I had chats with Guido, Armin Rigo (PyPy) and many others. After the conference, I stayed around for a few days in the San Francisco Bay Area and gave a talk at Google Mountain View, and also visited Dropbox in San Francisco.

One of my main goals for the trip was trying to gauge whether mypy is going in the right direction in the eyes of the Python community. There was a lot of interest in the project, but some important issues were raised that I need to discuss in more detail.

Ability to do compile-time checking of programs even without a new VM was interesting to many. This would benefit projects and organizations with large existing Python code bases. However, these organizations also manage risks carefully. Currently mypy can be used on top of CPython, but the sources must always be translated to Python before execution. Adding the mypy tool chain to the core build process is something most seem to be reluctant to do. Obviously this is the case now as mypy is still experimental, but I got the impression that even if mypy would be considered stable and mature, relying on a third-party tool to be able to run their code would be a pretty daring and unlikely move. Also, mypy has the problem of being not-quite compatible with many Python tools such as IDEs. This is a chicken-an-egg problem: tool support probably would fix itself if mypy would be widely used, but it's difficult to get wide use without tool support. Library support is similar. However, there may be a way around this dilemma -- just stay with me for a few more paragraphs.

Many organizations using Python are still stuck with 2.x, and find the transition to Python 3 difficult. Even upgrades from 2.x to 2.x+1 have caused a lot of trouble, and the switch to Python 3 is much trickier, in large part due to changes in string representations (str/unicode in Python 2.x versus bytes/str in Python 3.x). Mypy currently only supports Python 3.x syntax, which limits its usefulness to many.

Some also saw the challenge of developing a production-quality mypy VM to be too large for our team. I think this is to a large part down to how previous projects have succeeded (or not), including PyPy: even after many years, and with several talented developers, still their adoption has been pretty slow in the Python community. Unladen Swallow is another example that showed that speeding up Python is not easy. Of course, mypy has goals different from PyPy and other previous projects, and our approach of targeting ahead-of-time compilation slashes development efforts by a large factor. But I agree that I won't be able to it alone, and getting funding for continued development is hard.

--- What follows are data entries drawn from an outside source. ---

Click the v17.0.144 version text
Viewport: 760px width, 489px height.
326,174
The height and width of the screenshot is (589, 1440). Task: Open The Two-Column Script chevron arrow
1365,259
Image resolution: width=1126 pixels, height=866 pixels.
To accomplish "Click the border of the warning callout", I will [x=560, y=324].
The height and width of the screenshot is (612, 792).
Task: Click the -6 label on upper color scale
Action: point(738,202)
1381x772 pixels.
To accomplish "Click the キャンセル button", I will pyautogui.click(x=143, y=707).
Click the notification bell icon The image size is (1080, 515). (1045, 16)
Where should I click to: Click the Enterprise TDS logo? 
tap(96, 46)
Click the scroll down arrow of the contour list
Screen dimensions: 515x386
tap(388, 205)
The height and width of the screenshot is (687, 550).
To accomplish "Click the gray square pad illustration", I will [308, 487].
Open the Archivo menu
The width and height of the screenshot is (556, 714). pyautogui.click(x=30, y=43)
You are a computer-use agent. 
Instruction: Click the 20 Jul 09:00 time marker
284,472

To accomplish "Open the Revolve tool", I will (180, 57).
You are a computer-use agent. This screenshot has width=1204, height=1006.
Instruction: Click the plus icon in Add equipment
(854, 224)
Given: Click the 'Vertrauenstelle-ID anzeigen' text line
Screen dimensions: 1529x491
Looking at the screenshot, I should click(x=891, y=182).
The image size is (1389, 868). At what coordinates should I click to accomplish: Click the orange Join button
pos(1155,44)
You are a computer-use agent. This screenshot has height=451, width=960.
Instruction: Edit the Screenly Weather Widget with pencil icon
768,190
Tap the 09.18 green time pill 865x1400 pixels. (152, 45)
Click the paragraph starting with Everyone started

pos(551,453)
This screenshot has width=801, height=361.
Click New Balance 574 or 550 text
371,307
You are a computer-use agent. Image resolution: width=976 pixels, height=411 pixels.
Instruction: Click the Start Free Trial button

Based on suggestions from Guido and the above observations, I've worked now for some time on a pretty big proposal that would help address all of the above issues in some form or another. This is still in a planning stage, and no concrete plans are yet finalized. However, here are the main points:

  1. For mypy to really take off, we need users. In order to realistically get users, there needs to be a low-risk way of adopting mypy incrementally in current projects implemented in Python.
  2. There is a good amount of interest in optional typing in the Python community, but the approach should be non-invasive to current development processes, tool chains, etc.
  3. The pragmatic way to resolve the two above issues is to make mypy syntax 100% compatible with Python, both Python 2.x and 3.x. There would be no need for a Python translation phase, and a normal Python interpreter could be used to run mypy programs directly. Also all Python tools would pretty much Just Work. Note that as this would be a syntactic change, it would have no significant impact on planned efficiency of the new VM compared to the current syntax and plans, though this would likely result in semantic changes as well (see below for more about these). Also, mypy already supports translation to Python. This would just remove the need for the translation step.
  4. We should first focus most resources on the optional typing part instead of the the new VM and compiler in order to make mypy usable as a static type checker for CPython (and PyPy/Jython).
  5. Now mypy would be much easier to adopt in organizations that would like to use optional typing to get better maintainability and productivity. I think that the above changes could speed up the adoption of mypy a lot. Also, the type checker part of mypy is a fairly straightforward project form an engineering point of view and there is no need for a large team of developers.
  6. If mypy gets significant adoption, there would also be demand for the new VM and the compiler, and it would be easier (but still not exactly easy!) to get contributors, maybe even development funding, etc.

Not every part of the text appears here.